Convert a numeric array with nulls to a Polars Series:

>>> vortex.array([1, None, 2, 3]).to_polars_series()  
shape: (4,)
Series: '' [i64]
[
    1
    null
    2
    3
]

Convert a UTF-8 string array to a Polars Series:

>>> vortex.array(['hello, ', 'is', 'it', 'me?']).to_polars_series()  
shape: (4,)
Series: '' [str]
[
    "hello, "
    "is"
    "it"
    "me?"
]

Convert a struct array to a Polars Series:

>>> array = vortex.array([
...     {'name': 'Joseph', 'age': 25},
...     {'name': 'Narendra', 'age': 31},
...     {'name': 'Angela', 'age': 33},
...     {'name': 'Mikhail', 'age': 57},
... ])
>>> array.to_polars_series()  
shape: (4,)
Series: '' [struct[2]]
[
    {25,"Joseph"}
    {31,"Narendra"}
    {33,"Angela"}
    {57,"Mikhail"}
]
to_pylist() list[Any]

Deeply copy an Array into a Python list.

Return type:

list

Examples

>>> array = vortex.array([
...     {'name': 'Joseph', 'age': 25},
...     {'name': 'Narendra', 'age': 31},
...     {'name': 'Angela', 'age': 33},
... ])
>>> array.to_pylist()
[{'age': 25, 'name': 'Joseph'}, {'age': 31, 'name': 'Narendra'}, {'age': 33, 'name': 'Angela'}]
tree_display()

Internal technical details about the encoding of this Array.

Warning

The format of the returned string may change without notice.

Return type:

str

Examples

Uncompressed arrays have straightforward encodings:

>>> import vortex as vx
>>> arr = vx.array([1, 2, None, 3])
>>> print(arr.tree_display())
root: vortex.primitive(i64?, len=4) nbytes=33 B (100.00%)
  metadata: EmptyMetadata
  buffer (align=8): 32 B
  validity: vortex.bool(bool, len=4) nbytes=1 B (3.03%)
    metadata: BoolMetadata { offset: 0 }
    buffer (align=1): 1 B

Compressed arrays often have more complex, deeply nested encoding trees.

Canonical Encodings

Each DType has a corresponding canonical encoding.

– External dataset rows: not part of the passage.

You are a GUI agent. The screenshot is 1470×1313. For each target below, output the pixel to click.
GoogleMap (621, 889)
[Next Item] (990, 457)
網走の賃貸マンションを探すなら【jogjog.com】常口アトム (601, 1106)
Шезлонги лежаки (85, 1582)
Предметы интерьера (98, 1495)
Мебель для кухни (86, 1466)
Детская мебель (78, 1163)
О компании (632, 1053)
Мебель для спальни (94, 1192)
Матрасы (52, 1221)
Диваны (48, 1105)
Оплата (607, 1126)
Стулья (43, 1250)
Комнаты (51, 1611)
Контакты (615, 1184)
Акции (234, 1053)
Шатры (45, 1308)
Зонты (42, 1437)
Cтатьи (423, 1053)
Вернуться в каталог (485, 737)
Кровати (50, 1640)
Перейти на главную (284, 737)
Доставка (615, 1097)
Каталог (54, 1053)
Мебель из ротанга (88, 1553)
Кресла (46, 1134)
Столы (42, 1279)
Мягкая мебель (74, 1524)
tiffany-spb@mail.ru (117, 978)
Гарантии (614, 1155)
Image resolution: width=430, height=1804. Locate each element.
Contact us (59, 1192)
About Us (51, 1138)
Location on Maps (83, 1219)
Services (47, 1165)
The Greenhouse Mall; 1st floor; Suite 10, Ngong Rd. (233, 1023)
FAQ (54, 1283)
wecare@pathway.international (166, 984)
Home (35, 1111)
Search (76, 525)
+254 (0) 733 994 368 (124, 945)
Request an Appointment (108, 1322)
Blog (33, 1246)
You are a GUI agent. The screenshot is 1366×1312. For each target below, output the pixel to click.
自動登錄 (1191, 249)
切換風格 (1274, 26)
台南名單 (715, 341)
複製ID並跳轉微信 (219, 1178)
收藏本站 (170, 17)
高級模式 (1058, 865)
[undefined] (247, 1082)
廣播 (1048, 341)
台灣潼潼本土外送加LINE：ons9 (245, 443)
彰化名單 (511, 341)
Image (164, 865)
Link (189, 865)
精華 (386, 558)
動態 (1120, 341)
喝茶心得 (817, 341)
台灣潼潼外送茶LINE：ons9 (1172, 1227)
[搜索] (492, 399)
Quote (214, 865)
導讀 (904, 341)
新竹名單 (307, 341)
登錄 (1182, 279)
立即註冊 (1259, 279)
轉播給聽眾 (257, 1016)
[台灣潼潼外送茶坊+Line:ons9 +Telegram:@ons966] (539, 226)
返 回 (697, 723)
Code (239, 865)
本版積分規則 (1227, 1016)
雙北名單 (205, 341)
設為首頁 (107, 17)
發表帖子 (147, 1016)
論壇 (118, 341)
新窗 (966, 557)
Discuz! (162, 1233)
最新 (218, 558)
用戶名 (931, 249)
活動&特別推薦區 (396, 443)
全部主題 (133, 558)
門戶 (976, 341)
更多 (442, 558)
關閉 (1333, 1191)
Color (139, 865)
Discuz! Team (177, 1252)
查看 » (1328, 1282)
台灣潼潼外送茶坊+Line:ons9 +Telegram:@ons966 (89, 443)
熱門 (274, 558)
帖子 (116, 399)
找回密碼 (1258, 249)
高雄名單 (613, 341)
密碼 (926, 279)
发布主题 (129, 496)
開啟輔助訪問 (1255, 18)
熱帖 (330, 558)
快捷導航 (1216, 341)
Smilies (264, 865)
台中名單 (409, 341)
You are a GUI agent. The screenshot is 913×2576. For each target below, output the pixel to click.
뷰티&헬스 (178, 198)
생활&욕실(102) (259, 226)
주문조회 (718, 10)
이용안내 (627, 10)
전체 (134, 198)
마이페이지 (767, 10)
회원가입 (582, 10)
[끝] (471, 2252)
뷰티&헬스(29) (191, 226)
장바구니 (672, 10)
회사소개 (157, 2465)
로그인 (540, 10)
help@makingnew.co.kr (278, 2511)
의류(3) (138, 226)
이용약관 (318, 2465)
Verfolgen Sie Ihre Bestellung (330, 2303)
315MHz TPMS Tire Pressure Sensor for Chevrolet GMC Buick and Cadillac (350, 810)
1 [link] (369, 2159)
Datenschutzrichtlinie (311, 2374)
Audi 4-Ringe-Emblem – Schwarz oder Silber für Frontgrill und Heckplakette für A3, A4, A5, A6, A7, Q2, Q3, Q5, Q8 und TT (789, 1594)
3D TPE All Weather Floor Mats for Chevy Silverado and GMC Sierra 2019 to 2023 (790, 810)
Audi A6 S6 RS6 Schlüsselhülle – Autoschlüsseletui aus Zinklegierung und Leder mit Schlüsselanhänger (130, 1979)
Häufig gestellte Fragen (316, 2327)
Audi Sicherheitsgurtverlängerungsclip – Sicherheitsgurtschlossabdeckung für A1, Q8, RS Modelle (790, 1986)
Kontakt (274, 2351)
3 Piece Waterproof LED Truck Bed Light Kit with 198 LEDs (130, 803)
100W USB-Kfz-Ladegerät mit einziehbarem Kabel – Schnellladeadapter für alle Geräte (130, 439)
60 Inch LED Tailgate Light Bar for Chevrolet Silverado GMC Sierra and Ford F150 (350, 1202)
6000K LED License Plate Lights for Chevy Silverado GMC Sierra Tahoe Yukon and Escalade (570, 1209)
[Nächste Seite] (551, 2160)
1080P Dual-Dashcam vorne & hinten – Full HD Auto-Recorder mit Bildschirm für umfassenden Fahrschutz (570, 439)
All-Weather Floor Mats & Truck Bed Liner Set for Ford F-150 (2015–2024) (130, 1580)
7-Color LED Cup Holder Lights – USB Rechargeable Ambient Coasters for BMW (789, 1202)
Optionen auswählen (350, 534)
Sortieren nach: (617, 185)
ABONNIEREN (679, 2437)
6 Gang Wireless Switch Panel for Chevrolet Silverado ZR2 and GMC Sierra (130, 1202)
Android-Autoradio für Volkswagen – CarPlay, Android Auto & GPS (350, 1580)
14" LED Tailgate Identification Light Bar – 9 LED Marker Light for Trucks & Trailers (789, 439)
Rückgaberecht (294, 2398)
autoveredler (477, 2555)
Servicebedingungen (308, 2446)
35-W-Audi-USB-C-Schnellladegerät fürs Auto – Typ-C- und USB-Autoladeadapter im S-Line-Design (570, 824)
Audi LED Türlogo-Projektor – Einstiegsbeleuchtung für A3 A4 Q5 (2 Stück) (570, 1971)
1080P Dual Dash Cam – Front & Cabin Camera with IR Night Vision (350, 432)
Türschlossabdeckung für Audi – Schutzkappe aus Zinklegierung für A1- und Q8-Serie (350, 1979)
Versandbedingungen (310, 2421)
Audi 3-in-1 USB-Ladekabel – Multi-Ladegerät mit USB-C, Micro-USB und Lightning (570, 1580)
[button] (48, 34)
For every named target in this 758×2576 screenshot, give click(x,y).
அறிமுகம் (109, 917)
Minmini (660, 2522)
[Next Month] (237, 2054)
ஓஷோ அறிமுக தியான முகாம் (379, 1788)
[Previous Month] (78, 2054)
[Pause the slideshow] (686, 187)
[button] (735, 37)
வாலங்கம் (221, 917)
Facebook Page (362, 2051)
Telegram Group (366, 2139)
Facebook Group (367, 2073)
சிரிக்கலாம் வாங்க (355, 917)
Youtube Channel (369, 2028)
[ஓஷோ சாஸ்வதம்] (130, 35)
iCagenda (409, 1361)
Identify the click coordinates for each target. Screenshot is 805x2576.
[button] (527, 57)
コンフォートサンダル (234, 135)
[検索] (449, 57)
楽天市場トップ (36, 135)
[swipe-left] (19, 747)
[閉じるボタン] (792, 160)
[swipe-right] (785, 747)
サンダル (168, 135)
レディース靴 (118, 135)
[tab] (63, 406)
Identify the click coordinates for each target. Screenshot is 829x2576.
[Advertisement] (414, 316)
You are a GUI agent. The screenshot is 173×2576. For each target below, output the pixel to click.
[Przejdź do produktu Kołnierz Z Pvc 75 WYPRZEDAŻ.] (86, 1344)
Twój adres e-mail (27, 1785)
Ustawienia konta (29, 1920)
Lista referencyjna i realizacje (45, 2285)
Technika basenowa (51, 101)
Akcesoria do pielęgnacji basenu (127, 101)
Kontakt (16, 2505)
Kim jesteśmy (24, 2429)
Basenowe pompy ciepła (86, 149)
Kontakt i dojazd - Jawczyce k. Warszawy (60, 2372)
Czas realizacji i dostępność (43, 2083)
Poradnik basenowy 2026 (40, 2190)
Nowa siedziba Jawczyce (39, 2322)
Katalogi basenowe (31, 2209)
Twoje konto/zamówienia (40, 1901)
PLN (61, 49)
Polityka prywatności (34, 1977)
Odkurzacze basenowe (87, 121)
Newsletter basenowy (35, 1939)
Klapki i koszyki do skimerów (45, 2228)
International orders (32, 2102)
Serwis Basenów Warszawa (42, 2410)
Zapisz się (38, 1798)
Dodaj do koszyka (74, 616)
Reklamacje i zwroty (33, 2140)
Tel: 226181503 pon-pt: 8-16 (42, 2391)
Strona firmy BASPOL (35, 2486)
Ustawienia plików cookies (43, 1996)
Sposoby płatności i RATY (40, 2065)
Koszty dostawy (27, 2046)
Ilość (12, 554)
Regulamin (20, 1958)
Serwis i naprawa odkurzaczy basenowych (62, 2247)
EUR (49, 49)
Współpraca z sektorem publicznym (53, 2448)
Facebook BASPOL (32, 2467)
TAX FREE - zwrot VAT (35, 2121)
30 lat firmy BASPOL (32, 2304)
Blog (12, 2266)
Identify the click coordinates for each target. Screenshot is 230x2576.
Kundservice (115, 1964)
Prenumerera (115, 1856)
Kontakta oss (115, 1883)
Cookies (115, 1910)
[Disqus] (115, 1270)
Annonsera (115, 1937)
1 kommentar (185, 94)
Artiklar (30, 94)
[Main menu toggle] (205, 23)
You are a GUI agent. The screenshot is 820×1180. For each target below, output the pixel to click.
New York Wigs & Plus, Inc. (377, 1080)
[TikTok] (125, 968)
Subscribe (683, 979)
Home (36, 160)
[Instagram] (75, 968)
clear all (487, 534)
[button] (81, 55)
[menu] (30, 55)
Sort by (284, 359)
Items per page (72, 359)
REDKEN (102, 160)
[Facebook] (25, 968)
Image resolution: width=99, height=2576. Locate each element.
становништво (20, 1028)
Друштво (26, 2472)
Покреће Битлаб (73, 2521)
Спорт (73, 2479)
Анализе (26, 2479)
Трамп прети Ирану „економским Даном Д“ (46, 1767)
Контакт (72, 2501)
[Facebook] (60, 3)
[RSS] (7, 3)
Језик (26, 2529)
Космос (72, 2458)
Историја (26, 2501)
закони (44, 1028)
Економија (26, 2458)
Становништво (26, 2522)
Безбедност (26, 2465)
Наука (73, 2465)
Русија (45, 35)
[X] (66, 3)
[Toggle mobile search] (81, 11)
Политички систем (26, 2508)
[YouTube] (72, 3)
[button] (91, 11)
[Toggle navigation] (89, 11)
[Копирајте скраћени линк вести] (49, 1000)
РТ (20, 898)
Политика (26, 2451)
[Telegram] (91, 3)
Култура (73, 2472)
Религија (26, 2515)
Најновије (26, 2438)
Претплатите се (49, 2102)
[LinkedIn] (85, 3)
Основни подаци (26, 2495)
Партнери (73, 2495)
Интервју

These encodings represent the uncompressed version of the array, and are also zero-copy to Apache Arrow.

class vortex.NullArray(*args, **kwargs)

Concrete class for arrays with vortex.null encoding.

class vortex.BoolArray(*args, **kwargs)

Concrete class for arrays with vortex.bool encoding.

class vortex.PrimitiveArray(*args, **kwargs)

Concrete class for arrays with vortex.primitive encoding.

class vortex.VarBinArray(*args, **kwargs)

Concrete class for arrays with vortex.varbin encoding.

class vortex.VarBinViewArray(*args, **kwargs)

Concrete class for arrays with vortex.varbinview encoding.

class vortex.StructArray(*args, **kwargs)

Concrete class for arrays with vortex.struct encoding.

field(name)

Returns the given field of the struct array.

class vortex.ListArray(*args, **kwargs)

Concrete class for arrays with vortex.list encoding.

class vortex.ExtensionArray(*args, **kwargs)

Concrete class for arrays with vortex.ext encoding.

Utility Encodings

class vortex.ChunkedArray(*args, **kwargs)

Concrete class for arrays with vortex.chunked encoding.

class vortex.ConstantArray(*args, **kwargs)

Concrete class for arrays with vortex.constant encoding.

scalar()

Return the scalar value of the constant array.

class vortex.ByteBoolArray(*args, **kwargs)

Concrete class for arrays with vortex.bytebool encoding.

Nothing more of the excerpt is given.